Barostim delivers electrical pulses to baroreceptors in the wall of the carotid artery. The pulses activate the body’s baroreflex, triggering an autonomic response to the heart.
CVRx designed the therapy to restore balance to the autonomic nervous system, reducing the symptoms of heart failure. The system holds FDA breakthrough device designation and FDA approval for use in heart failure patients in the U.S. CVRx earlier this year announced positive data as part of an expanded FDA labeling for Barostim granted in December.
Today, the company shared newly published data in the Journal of the American College of Cardiology: Heart Failure. Outcomes detail durable improvements out to 24 months in the individual components of the Minnesota Living with Heart Failure (MLWHF) and EuroQual-5D (EQ-5D) quality of life measures.
Patients in the trial utilized Barostim plus guideline-directed medical therapy (GDMT). They reported feeling significantly better in a variety of physical and psychosocial measures compared to GDMT alone. That included significant improvements in the ability to work around the house, sleep and engage in activity.
Those who received Barostim reported less depression and that they felt they were less of a burden on friends and family. Physicial metrics included less shortness of breath, less fatigue and pain and increased mobility and ability to perform usual activities.

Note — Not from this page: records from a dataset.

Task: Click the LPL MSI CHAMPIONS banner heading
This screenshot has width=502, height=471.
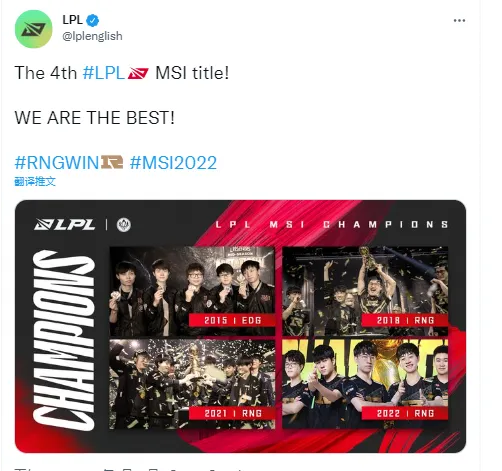Action: pyautogui.click(x=332, y=225)
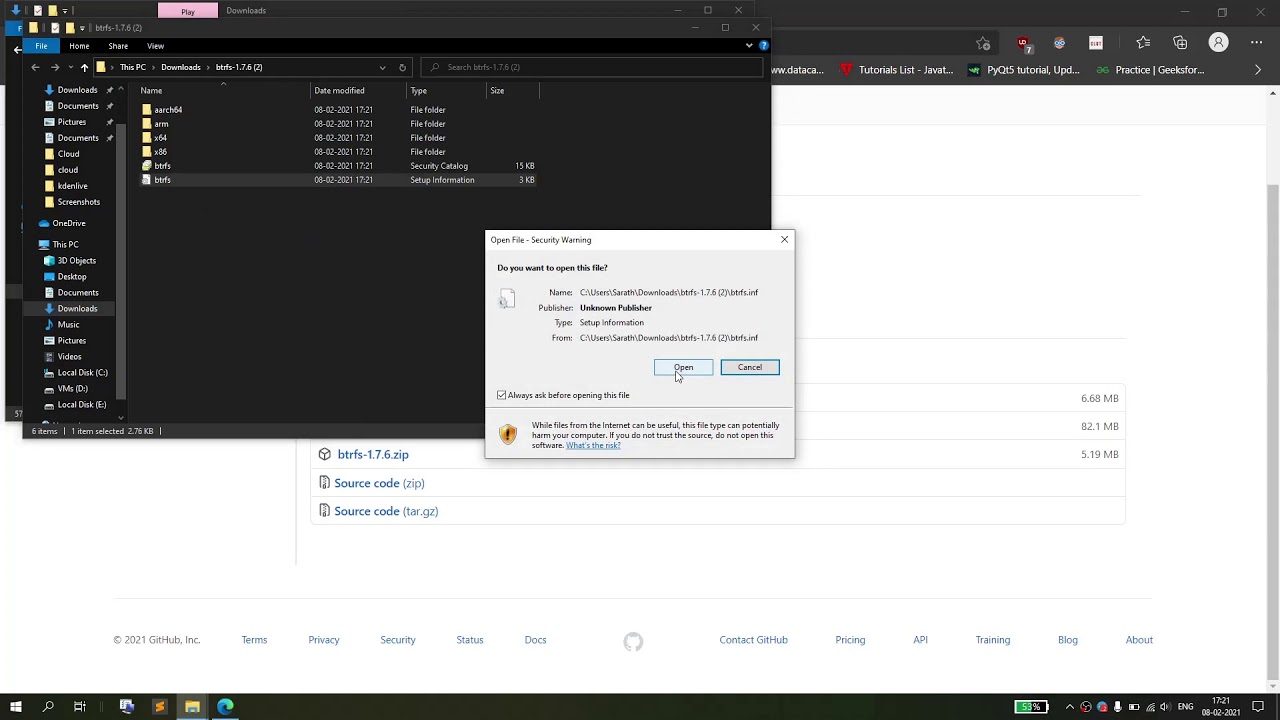The image size is (1280, 720).
Task: Open the Share ribbon tab
Action: click(x=118, y=46)
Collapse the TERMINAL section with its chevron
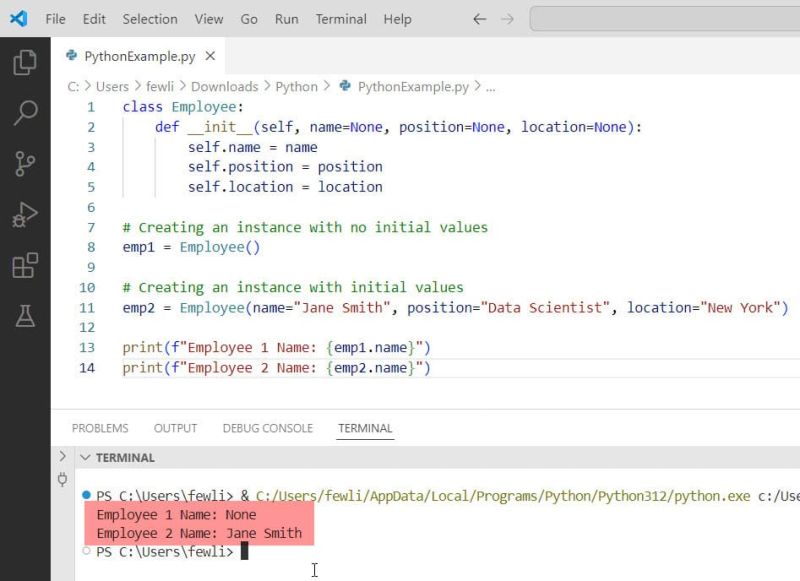 tap(86, 457)

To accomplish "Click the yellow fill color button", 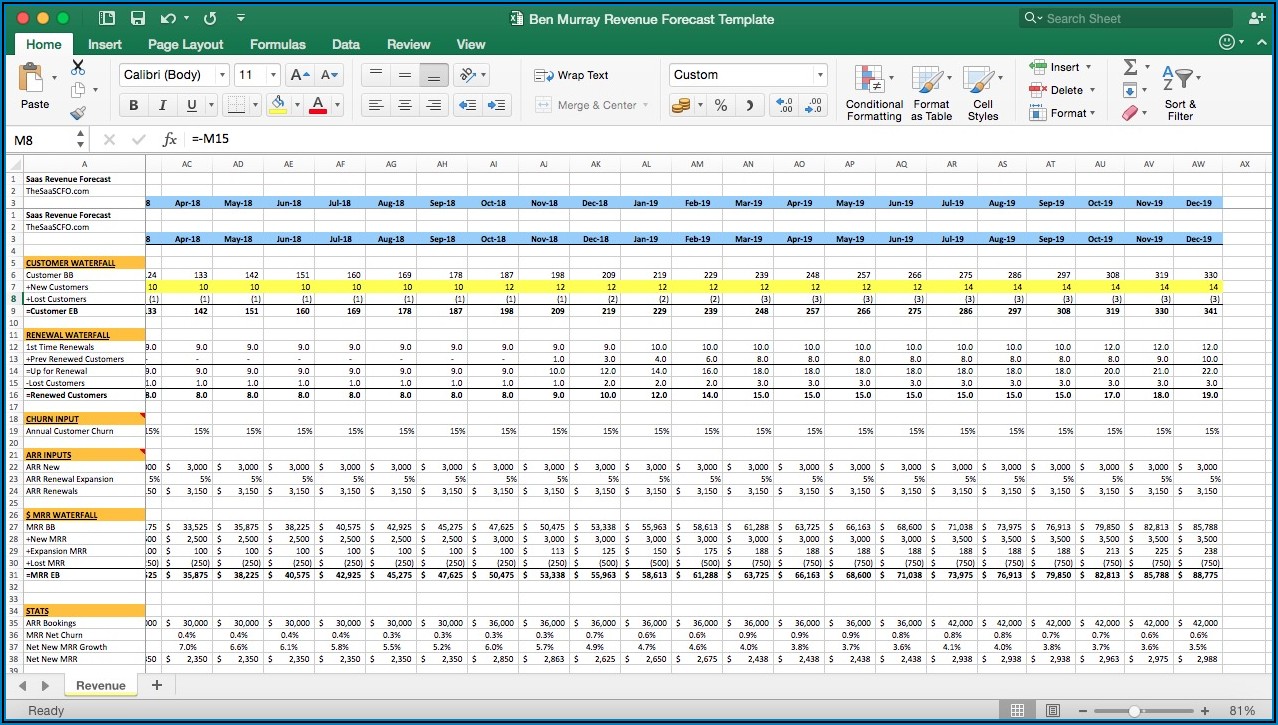I will (x=278, y=105).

“The durable functional and psychological improvements associated with Barostim are unique to this therapy and superior to medical management alone. To see quality of life results that remain this significant in long-term data are rare,” said Dr. Philip Adamson, chief medical officer of CVRx. “We believe this analysis of the long-term BeAT-HF data will support the shared decision-making of patients and physicians when considering Barostim therapy.”